Many Target-Date Investors Also Invest in Other Funds

Retirement plan participants invested in target-date funds along with other funds offered by the plan could end up with a potentially inferior portfolio in terms of risk/return tradeoff, according to a study by the Employee Benefit Research Institute (EBRI).

The study in the December EBRI Notes pointed out that target-date funds were designed to be “all-in-one” portfolios that diversify asset allocations and rebalance over time based on a defined target-date horizon, benefitting participants who lack financial literacy or desire to manage their investments. “However, holding TDFs with other funds could lead to an unexpected result of ending up with a potentially inferior portfolio in terms of risk/return tradeoff from more assets allocated to some sectors than the designers of the target date funds had planned,” according to the study.

The study found that “mixed” target-date fund users, or target-date fund users who hold the funds in combination with other funds in their 401(k) plan menu, accounted for about 55% of all participants holding target-date funds in their accounts as of the end of year 2007. Mixed target-date fund investors are likely to be middle-income and middle-wealth participants, whereas participants who only invested in target-date funds are likely to be younger or lower-salaried participants who were automatically enrolled into the target-date funds.

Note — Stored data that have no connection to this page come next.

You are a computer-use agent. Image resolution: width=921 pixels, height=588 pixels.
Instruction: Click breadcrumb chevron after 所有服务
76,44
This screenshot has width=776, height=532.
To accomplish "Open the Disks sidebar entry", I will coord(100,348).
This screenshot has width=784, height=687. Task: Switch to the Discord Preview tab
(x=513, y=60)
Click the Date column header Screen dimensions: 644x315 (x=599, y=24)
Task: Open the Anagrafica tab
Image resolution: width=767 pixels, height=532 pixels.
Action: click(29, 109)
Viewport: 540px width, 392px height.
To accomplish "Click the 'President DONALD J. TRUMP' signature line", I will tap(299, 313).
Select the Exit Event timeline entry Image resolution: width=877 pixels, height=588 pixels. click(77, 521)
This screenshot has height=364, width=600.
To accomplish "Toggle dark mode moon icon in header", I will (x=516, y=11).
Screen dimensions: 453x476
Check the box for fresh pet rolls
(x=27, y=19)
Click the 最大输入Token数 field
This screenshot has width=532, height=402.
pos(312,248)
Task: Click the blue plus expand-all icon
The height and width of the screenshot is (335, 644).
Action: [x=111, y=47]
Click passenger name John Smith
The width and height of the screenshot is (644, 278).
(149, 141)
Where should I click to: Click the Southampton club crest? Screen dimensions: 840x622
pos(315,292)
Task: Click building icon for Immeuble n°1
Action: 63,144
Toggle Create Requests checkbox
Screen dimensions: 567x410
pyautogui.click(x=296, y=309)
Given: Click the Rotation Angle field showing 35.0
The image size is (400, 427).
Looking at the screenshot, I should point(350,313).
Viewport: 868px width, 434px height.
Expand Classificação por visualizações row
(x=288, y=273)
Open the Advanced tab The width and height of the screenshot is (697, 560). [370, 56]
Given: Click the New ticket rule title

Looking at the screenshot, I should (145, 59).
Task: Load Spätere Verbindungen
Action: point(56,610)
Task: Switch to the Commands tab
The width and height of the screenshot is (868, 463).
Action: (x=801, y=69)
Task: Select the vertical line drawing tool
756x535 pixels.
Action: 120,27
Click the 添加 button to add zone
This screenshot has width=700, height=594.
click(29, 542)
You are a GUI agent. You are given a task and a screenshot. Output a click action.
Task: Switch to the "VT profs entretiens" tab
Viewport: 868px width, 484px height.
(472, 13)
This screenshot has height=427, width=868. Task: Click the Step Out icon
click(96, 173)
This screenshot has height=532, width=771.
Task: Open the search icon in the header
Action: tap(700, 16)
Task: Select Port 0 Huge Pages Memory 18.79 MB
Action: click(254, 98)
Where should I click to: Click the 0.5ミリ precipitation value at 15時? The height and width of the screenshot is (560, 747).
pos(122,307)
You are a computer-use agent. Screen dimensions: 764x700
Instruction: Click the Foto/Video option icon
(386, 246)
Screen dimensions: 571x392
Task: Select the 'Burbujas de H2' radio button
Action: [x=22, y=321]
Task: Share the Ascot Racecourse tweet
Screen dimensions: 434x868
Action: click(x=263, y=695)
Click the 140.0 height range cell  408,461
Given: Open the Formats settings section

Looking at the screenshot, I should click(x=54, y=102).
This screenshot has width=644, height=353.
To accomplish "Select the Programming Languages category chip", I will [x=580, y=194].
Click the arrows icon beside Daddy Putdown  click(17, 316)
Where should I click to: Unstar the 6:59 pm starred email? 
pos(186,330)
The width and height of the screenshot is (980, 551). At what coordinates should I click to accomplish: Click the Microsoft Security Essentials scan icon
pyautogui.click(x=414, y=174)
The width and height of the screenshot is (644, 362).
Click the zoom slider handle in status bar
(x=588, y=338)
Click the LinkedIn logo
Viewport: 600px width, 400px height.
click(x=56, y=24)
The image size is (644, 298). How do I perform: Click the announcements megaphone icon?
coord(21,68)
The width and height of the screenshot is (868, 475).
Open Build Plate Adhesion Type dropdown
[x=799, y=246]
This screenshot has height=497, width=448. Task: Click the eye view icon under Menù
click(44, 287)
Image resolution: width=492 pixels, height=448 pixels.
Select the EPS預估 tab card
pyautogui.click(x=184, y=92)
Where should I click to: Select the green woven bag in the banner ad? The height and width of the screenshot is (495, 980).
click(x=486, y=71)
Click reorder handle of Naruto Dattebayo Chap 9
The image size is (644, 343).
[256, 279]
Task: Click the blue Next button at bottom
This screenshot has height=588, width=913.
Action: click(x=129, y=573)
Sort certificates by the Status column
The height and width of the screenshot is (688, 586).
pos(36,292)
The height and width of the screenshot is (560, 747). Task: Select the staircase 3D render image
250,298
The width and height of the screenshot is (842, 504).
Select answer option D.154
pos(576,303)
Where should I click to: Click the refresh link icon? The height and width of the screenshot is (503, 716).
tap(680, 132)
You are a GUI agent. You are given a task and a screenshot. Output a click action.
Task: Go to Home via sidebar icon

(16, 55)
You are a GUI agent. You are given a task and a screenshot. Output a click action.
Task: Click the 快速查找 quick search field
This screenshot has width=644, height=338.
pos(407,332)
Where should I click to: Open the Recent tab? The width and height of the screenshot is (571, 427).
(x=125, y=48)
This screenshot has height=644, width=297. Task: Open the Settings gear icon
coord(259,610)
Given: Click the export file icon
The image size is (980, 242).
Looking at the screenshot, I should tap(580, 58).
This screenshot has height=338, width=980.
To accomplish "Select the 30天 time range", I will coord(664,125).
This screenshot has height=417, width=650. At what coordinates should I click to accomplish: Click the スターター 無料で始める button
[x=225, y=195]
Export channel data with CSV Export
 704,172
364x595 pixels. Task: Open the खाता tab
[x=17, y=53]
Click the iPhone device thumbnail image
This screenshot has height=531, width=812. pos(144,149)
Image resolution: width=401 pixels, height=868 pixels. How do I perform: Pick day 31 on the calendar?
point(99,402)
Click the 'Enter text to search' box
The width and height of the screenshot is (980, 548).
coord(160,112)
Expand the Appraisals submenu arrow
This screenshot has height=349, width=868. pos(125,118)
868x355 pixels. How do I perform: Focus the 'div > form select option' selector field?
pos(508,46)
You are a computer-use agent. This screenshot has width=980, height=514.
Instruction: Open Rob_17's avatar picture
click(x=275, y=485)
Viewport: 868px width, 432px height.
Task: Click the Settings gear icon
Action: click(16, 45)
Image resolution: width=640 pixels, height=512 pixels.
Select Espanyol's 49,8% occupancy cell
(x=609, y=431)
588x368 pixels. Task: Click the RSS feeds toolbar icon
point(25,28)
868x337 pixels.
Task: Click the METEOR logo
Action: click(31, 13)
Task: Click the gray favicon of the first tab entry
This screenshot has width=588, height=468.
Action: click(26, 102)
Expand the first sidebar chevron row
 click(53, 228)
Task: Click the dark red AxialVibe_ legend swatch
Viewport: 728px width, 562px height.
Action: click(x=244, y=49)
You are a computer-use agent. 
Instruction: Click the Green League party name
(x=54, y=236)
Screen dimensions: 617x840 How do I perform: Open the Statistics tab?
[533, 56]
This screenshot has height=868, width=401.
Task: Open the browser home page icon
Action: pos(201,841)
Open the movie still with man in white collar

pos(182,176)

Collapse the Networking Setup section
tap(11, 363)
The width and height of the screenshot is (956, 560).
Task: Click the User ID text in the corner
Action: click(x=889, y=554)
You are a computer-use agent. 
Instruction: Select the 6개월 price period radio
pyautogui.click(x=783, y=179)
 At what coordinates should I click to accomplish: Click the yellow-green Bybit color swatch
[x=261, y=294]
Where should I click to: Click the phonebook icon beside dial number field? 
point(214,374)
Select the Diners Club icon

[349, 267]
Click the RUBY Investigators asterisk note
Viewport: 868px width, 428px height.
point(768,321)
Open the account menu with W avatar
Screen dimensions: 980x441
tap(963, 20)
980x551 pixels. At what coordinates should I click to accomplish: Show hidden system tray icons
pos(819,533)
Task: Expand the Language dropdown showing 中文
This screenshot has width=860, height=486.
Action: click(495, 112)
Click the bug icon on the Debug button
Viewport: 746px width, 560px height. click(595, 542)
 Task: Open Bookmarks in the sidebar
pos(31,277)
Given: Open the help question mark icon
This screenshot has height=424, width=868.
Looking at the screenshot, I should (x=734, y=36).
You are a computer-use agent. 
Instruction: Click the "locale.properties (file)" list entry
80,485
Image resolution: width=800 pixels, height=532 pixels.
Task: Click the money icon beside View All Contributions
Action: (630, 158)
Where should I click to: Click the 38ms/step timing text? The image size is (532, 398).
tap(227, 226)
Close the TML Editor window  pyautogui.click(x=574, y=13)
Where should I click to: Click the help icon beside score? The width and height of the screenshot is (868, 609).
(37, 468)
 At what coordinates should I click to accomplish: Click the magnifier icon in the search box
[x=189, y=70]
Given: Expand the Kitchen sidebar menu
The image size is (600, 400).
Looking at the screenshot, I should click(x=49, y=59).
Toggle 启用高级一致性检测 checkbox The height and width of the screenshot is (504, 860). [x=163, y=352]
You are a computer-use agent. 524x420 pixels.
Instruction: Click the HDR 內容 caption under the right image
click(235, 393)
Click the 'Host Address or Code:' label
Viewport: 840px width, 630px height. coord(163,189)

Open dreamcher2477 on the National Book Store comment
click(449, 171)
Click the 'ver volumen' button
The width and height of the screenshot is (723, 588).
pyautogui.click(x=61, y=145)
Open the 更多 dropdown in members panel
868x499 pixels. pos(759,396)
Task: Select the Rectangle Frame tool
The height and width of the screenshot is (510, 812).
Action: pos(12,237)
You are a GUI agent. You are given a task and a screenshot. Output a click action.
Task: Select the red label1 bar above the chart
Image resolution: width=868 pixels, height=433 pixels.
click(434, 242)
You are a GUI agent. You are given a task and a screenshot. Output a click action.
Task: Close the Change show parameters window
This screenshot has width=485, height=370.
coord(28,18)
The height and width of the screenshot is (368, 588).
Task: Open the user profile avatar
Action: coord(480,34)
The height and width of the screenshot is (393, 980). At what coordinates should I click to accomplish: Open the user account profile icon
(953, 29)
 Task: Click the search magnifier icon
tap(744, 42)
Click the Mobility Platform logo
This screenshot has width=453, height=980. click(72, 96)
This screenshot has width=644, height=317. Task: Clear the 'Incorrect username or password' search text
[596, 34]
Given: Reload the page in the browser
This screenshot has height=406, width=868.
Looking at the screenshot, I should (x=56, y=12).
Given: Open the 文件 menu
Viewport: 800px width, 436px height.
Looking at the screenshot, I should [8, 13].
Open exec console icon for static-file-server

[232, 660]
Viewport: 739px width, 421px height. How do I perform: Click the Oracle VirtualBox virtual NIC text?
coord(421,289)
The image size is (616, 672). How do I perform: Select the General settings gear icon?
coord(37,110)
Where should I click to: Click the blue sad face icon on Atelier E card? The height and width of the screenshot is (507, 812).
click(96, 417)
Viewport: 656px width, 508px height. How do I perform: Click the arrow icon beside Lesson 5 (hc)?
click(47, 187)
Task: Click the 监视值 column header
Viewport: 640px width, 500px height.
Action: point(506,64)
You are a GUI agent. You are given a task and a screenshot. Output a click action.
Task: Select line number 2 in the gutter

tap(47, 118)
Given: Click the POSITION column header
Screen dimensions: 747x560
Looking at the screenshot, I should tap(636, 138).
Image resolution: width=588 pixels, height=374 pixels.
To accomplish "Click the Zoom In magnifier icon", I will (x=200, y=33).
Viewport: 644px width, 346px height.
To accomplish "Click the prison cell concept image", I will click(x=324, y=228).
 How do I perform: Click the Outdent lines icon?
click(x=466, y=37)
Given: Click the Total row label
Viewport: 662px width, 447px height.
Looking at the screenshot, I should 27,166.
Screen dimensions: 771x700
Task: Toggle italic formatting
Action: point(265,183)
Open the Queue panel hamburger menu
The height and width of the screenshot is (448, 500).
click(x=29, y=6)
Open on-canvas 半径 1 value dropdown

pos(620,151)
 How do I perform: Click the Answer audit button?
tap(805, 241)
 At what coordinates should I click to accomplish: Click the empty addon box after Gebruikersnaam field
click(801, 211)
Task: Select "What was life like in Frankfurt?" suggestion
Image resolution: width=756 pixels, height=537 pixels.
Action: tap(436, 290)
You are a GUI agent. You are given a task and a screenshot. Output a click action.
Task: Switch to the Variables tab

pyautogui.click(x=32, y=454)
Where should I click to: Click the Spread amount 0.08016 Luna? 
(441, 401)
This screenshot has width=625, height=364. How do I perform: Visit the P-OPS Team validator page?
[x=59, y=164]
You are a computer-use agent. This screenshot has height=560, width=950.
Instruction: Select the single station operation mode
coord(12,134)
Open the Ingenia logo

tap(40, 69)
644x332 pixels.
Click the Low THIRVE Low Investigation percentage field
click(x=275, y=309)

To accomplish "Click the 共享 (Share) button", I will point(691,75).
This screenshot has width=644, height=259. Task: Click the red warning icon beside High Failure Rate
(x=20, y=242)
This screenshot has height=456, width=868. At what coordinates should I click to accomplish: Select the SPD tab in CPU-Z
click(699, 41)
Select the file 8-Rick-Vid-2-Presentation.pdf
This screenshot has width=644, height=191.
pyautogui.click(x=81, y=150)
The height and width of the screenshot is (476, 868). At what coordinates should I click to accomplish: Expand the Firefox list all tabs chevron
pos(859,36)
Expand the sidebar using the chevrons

In addition, mixed target-date fund users are more likely to hold multiple target-date funds than are users who invest only in target-date funds, and low-level mixed target-date fund users (who invest less than half of their account balances in the funds) are more likely to use two or more target-date funds than are high-level mixed users (who invest more than half their balance in the funds), according to the study.

EBRI also said mixed users holding relatively aggressive target-date funds for their age group (such as someone in their 50s investing in a 2050 fund) are more likely to actively invest in equity funds than those following age-specific investment rules.

The study used a sample from the 2008 EBRI/ICI 401(k) database looking at plans having at least 10 participants and offering any target-date funds in 2008. The sample includes participants ages 20 to 69 with account balances between $10,000 and $250,000 as of year-end 2008.